It's a major fumble.
Disk Full
Japanese auto giant Toyota has had to shut down all of its factories in the country due to what the company claims to be a system malfunction triggered by "insufficient disk space."
In simple terms, the second-biggest carmaker in the world just had to grind production to a halt because it ran out of storage.
As The Guardian reports, the carmaker had to issue a stoppage on August 29 at all 14 of its Japan-based plants, representing roughly a third of its global production.
It's a major fumble that goes to show that even in Japan, a country often seen as a pioneer of cutting-edge technologies, minor glitches can cascade into company-wide chaos and bring down entire titans of industry.
Station Laggin
A maintenance procedure apparently caused the company's servers to break down when "data that had accumulated in the database was deleted and organized, and an error occurred due to insufficient disk space, causing the system to stop," Toyota said in a statement, as quoted by The Guardian.
As a result, the company had to transfer the data to a server with sufficient capacity.

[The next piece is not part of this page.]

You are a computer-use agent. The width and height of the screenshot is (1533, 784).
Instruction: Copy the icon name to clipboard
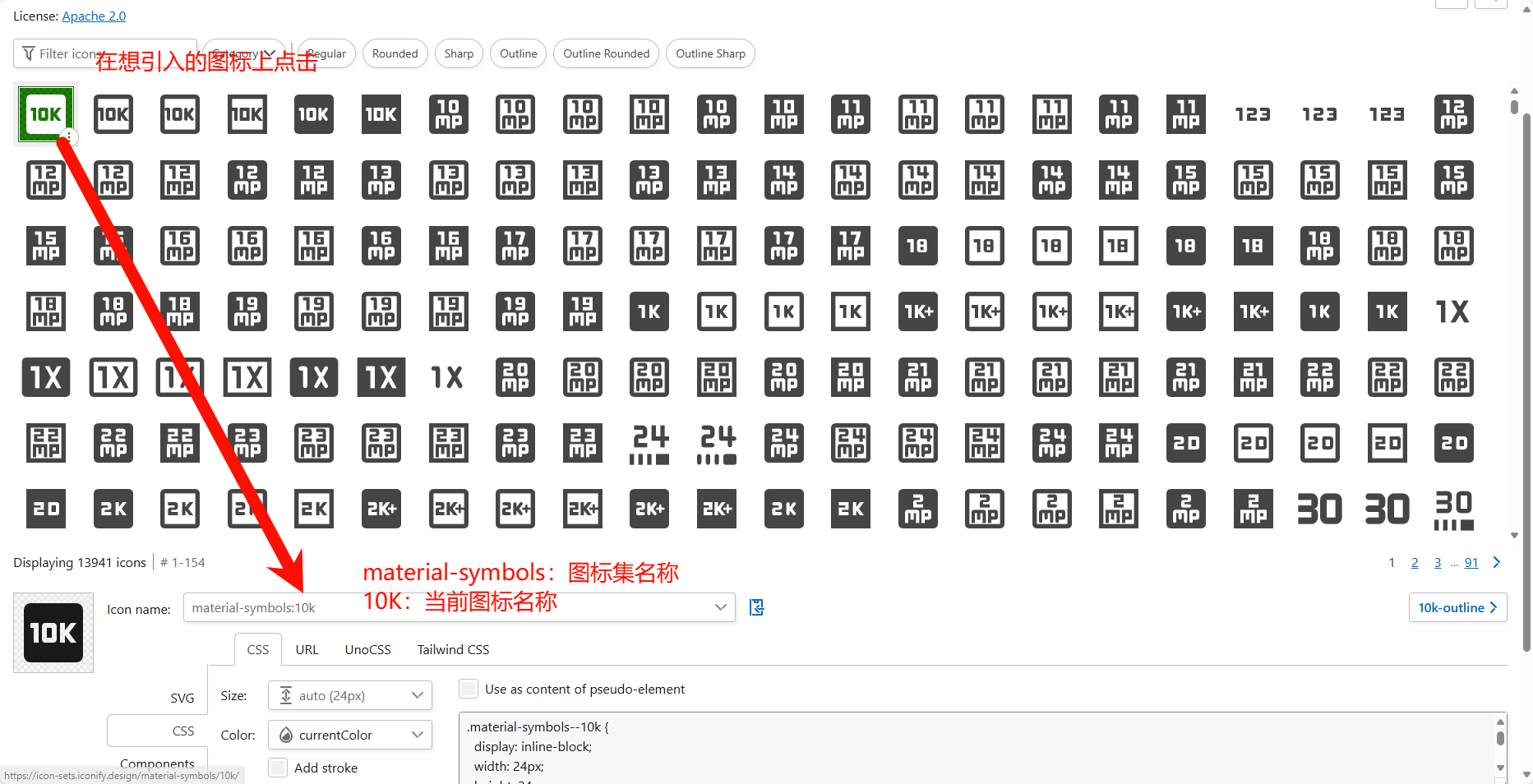[x=755, y=607]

"We would like to apologize once again to our customers, suppliers, and related parties for any inconvenience caused by the suspension of our domestic plants," the company said in the statement.
The incident goes to show there are very real risks to Toyota's renowned and well-studied "just-in-time" production system, "in which each process produces only what is needed for the next process in a continuous flow," according to the company's website.
The company, however, was able to rule out one possible cause: it definitely wasn't a cyberattack. In other words, the company has nobody to blame but itself for the interruption.